When I was nine years old my father had a horseback riding accident, broke his back and almost died. He never fully recovered. Flashes of disparate memories are all I have left from that time. The beautiful gold cat pin my grandmother gave me with an emerald belly, ruby eyes and when I lost it years later, I felt a deep inexplicable sorrow that lasted for decades. It wasn’t until many, many years later that I realized I associated that pin with my father’s accident.
The visits to the hospital and the sickly, antiseptic smell, the sound of the rubber soled shoes the nurses wore as they approached his room, the sound of his labored breathing, the bright California sunlight in the parking lot of the Stanford Hospital, and the sense that nothing would ever be the same, these are the things I remember now when I think back to that time.
Nothing would ever be the same.
And it wasn’t.
In that moment when I learned of his accident, when I understood how serious it was, when I heard the words, “He might not make it” and “if he does, he’ll be paralyzed for the rest of his life” and all the other pronouncements made, then reevaluated and revised, and the realization that these doctors, whom I had believed knew everything, perhaps knew very little when it came to predicting my father’s future.
Much, much later, as an adult, I would again be reminded of how little people, even highly regarded people, actually know. These very people we are taught to admire, respect and believe are not always as they would like us to believe. After all they, like all of us, are human, fallible, imperfect and often far more complex than the stories we like to read and hear about. But most people want desperately to believe that things are simpler than they often are.
Yesterday, here in the United States people expressed shock and horror as we watched scenes of our capitol under attack. It was a gruesome reminder of how things that have been percolating for a long time can suddenly shift, how anger and resentment can propel people to behave in awful ways, how acts of violence are justified, how one side blames the other and then the other side retaliates and on and on it goes.
It’s easy to say we need to be kind to one another, but so much harder to put into practice.
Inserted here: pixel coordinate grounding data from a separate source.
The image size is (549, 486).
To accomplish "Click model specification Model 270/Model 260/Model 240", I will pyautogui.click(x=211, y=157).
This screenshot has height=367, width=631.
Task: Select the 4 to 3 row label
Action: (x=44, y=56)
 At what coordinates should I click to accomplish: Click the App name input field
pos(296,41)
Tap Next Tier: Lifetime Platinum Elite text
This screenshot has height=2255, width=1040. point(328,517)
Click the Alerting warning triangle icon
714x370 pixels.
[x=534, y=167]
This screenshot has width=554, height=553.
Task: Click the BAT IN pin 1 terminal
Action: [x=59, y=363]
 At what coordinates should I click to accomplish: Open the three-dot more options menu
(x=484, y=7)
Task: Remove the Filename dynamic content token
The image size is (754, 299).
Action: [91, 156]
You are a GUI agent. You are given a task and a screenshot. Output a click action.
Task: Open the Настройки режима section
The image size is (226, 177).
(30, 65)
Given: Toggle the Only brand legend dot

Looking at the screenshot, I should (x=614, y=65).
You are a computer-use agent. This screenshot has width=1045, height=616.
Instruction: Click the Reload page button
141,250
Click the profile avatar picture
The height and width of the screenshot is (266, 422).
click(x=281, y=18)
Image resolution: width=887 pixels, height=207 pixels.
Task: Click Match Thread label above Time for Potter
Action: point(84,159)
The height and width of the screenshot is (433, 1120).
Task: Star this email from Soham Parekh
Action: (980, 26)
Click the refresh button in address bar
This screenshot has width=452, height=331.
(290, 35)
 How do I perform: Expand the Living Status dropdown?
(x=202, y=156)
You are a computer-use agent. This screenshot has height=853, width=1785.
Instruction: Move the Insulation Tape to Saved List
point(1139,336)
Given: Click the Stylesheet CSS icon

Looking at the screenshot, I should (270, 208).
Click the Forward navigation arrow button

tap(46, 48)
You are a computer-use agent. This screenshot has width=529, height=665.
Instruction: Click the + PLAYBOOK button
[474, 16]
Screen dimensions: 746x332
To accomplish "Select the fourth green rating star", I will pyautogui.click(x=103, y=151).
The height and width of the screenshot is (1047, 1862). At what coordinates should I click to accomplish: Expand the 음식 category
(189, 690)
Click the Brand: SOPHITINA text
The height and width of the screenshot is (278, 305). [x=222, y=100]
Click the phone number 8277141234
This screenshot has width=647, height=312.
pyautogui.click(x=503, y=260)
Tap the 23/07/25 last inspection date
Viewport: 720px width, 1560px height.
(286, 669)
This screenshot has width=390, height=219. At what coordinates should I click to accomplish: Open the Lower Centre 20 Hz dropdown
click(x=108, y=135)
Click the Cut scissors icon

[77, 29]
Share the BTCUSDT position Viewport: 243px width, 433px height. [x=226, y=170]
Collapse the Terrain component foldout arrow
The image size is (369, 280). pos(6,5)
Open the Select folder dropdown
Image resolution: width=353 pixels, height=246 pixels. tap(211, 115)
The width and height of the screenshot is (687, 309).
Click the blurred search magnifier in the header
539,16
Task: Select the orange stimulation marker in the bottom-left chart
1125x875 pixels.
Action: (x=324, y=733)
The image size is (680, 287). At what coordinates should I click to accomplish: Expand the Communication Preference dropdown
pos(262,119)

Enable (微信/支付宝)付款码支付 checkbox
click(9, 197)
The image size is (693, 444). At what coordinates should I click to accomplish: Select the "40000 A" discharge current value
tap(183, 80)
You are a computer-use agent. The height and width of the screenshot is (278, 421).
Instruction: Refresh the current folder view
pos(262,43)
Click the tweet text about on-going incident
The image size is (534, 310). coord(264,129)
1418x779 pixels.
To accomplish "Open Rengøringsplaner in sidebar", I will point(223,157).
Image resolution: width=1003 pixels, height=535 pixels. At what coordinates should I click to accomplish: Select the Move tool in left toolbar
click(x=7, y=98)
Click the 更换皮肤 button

A friend of mine, James Cone, someone I admired tremendously and who spent every Thanksgiving with us for many years until he died, once described to me what it was like growing up during the Jim Crow era in the deep south. He told me how he would watch his father leave the house each morning and each morning he would wonder whether this was going to be the last time he saw him. At the time I said, I can’t know what that must have been like, but I can try to imagine. I loved that man. He was a beautiful soul. I asked him once, while we discussed the rampant racism that continues to rip through this country, “How do we change this?” James said, “Love. The answer is always love. It has to be.”
What would James have said had he been here to watch our capitol come under attack? What would he have said as he watched all those people wandering around the Capitol building, knowing that had their skin color not been white, a very different scene would have played out? I can’t know for sure, but I will repeat what he once told me, not so many years ago.
“Love. The answer is always love. It has to be.”
Well said Ariane. No matter what our political stand is, this was unacceptable behavior! I am ashamed for our country, the country I love. There is no excuse for what happened yesterday. May God help us move forward and racism and hatred come to an end. 1 Chronicles 7:14 is the answer, “if My people who are called by My name will humble themselves, and pray and seek My face, and turn from their wicked ways, then I will hear from heaven, and will forgive their sin and heal their land”.
Love.
Well said, Ariane and Ann Quandree. Our country needs healing, not more division. We are all Americans, no matter our political affiliations, the color of our skin, our religious beliefs, where our ancestors came from, or anything else that makes us different from one another. We need to unite as Americans and celebrate what a beautiful melting pot nation we are. It’s what makes us unique! Just like the gorgeous embroidered pieces we love – they use a wide variety of stitches, threads, and colors. It’s the variety that makes it beautiful!! A piece created with only one type of thread in a single color with one embroidery stitch doesn’t excite us as much. Same with our country – it’s the differences that make our nation great. Love is the needle to stitch us together as Americans who can celebrate our differences.